The Wild Card is a show unlike any other. It should be treated that way.
The Wild Card race this year proves to be very exciting. With the Cardinals only a half game back of the Giants, they will possibly find themselves in a one game showdown. Provided that possibility becomes a reality, how will the Cardinals approach the game? Every Wild Card game played since its introduction in 2012 has seen the use of conventional everyday pitching strategy.
Here, I am not talking about the pitching itself, as that is based on scouting reports, but the timing of taking starters out after going as deep as possible. Managers use this strategy for the regular season and series play in order to not overwork the bullpen. However, you only play one game in the Wild Card. Therefore, the conventional strategy should change.
Using a conventional approach, the Cardinals should undoubtedly start Carlos Martinez and that would not change using a different approach. The only thing that would change is when he is removed from the game.
Statistical trends show that a pitcher’s effectiveness declines the more times he goes through an opponents batting order.
Martinez falls victim to this trend as well. Basing effectiveness off of ERA, opp. AVG, OBP, and SLG%, he virtually shuts the door the first time through the order. Posting a 1.62 ERA with an opponents slash line of .154/.262/.198 the first time through gives the Cardinal offense a great opportunity to get a lead early.
However, Martinez experiences a huge spike in all categories during the second rotation posting an ERA and slash line of 3.92/.283/.354/.431. In order to combat this, the Cardinals should relieve Martinez at some point during the second time through or at the first sign of trouble. Doing so takes nothing away from Martinez’s ability at all. The Cardinals just could not afford to let a situation to get the slightest bit out of hand. Once the Cardinals relieve Martinez, who will the Cardinals bring in?

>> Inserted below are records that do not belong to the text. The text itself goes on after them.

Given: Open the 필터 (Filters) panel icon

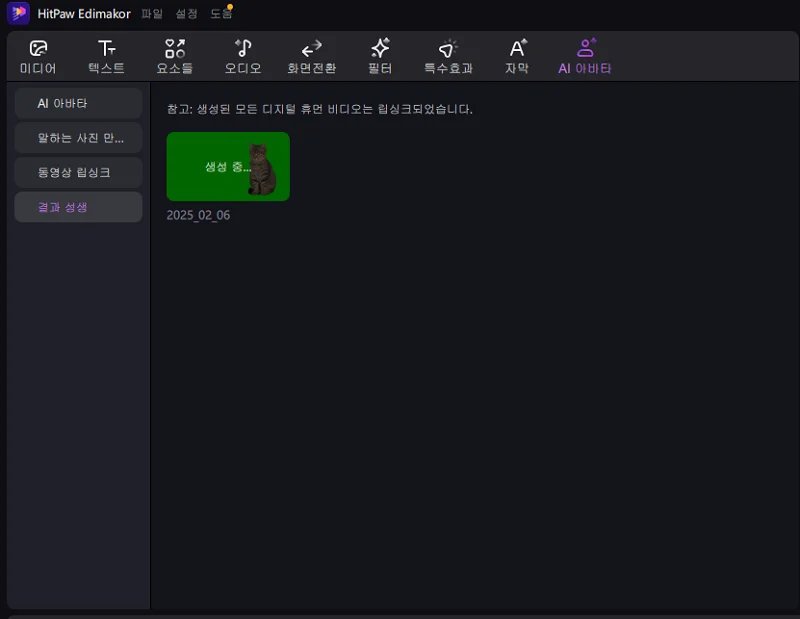Looking at the screenshot, I should 380,55.
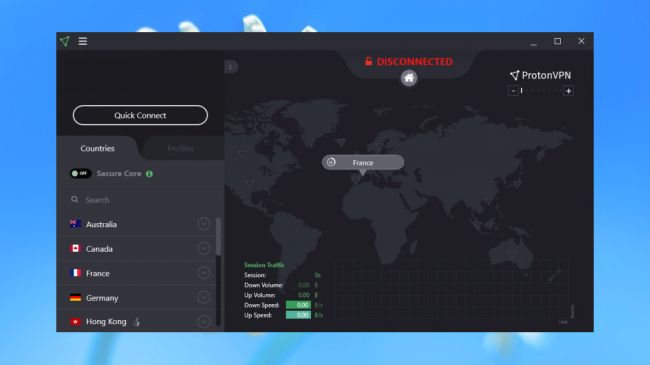Screen dimensions: 650x365
Task: Switch to the Profiles tab
Action: point(181,148)
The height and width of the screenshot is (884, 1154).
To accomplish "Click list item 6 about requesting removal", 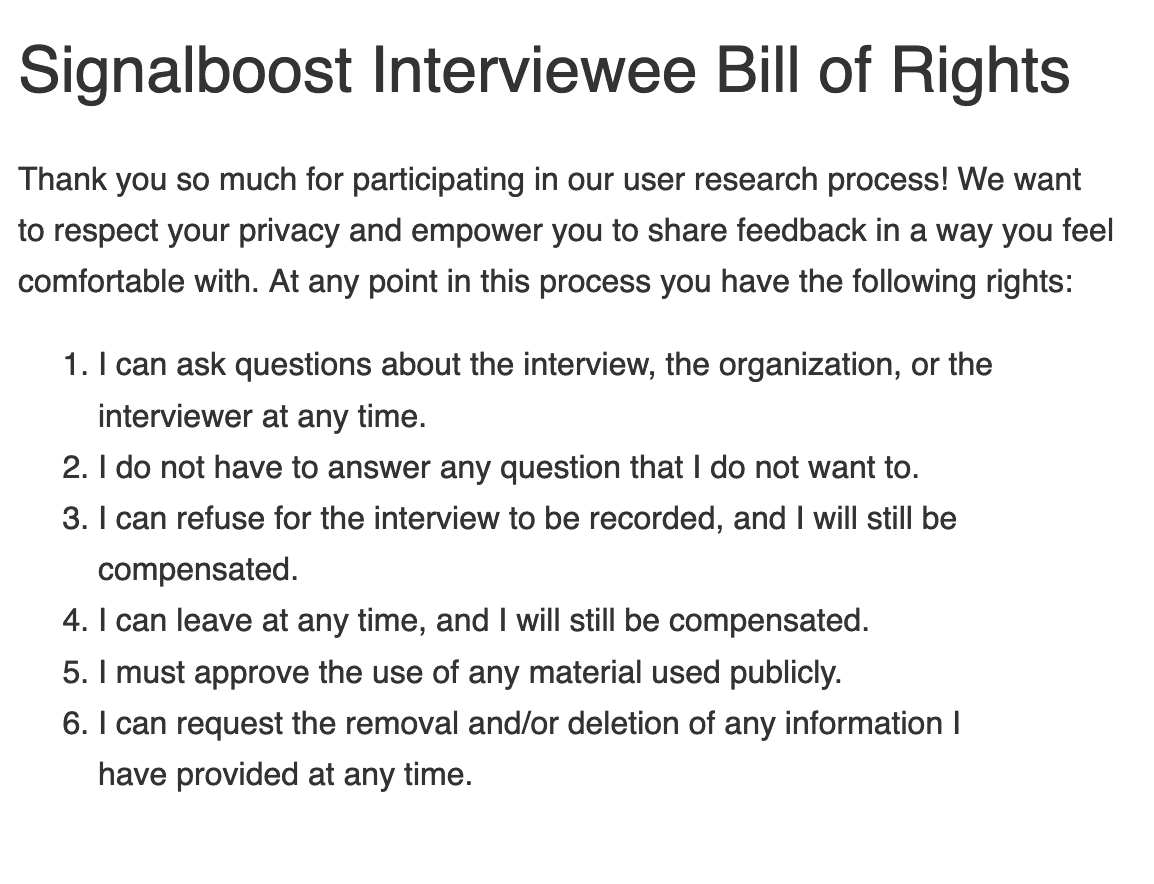I will click(528, 723).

Leaving your best pitcher for the end of the game may not allow him to influence the game at all. The Cardinals can learn from other’s mistakes
The best option to bring in either after Martinez or before the 9th at least is Seuang-whan Oh (1.89 ERA). Oh performed a higher level than anyone could ever imagine this season. Oh earned his closer role, but he should not exclusively play that role for the Wild Card game. Thinking back to 2012 when the Cardinals faced the Braves in the first Wild Card game, the Braves left their best pitcher, Craig Kimbrel, to play his usual role to close out the 9th. Although he pitched in the 9th, the Cardinals were already up 6-3 and had a high probability of winning already.
Therefore, Kimbrel had no distinct impact on the game at all. The Pirates found themselves in the same situation with Melancon the last two seasons. However, the Pirates scored a total of 0 runs in those two games so throwing Melancon late did not factor into their loss.
In a one game situation, the Cardinals should consider every possible way to gain an advantage. Following a plan of early removal, the Cardinals can ensure their best pitchers can influence the game before it can get awry. Thus, they gain a distinct advantage by utilizing their pitchers’ effectiveness to limit an opponent’s scoring. Meanwhile, the Cardinal’s high power offense slugs their way to a potential victory.